Aldo Bianchi, a former Argentine revolutionary now living in Italy, travels to Havana, where he meets the beautiful Bini, a sultry student with great charm and panache working the hotels. Bianchi soon discovers via his liaison with Bini that his nemesis, the Uruguayan military torturer Alberto Ríos, is living under a false identity in Cuba. Putting his tropical holiday on hold, Bianchi goes on the hunt for his sadistic enemy.

Daniel Chavarría authentically portrays the sensuousness and skullduggery of contemporary Havana, a city that offers erotic thrills to pleasure-seeking tourists, even as it hides villains in its humid embrace. While Ríos thrives on bribery and corruption, Bianchi is driven by a desire to see justice done.
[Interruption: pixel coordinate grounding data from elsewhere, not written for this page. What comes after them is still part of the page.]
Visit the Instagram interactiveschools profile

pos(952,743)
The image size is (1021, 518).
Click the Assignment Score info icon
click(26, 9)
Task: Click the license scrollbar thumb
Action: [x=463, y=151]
Tango for a Torturer is a sexy and political thriller chock-full of bawdy humor and chilling evocations of the evils wrought by Latin American military dictatorships.

Daniel Chavarría, a former Tupamaros who hijacked a plane to fly himself to Havana in 1969, is a Uruguayan writer with two passions: classical literature and prostitutes. For years he was a professor of Latin, Greek, and classical literature, devoting much of his time and energy to researching the origins and evolution of prostitution. He has won numerous literary awards around the world, including the 1992 Dashiell Hammett Award and the 2002 Edgar Allan Poe Award. His novels Adios Muchachos and The Eye of Cybele are also published by Akashic Books. He lives in Havana.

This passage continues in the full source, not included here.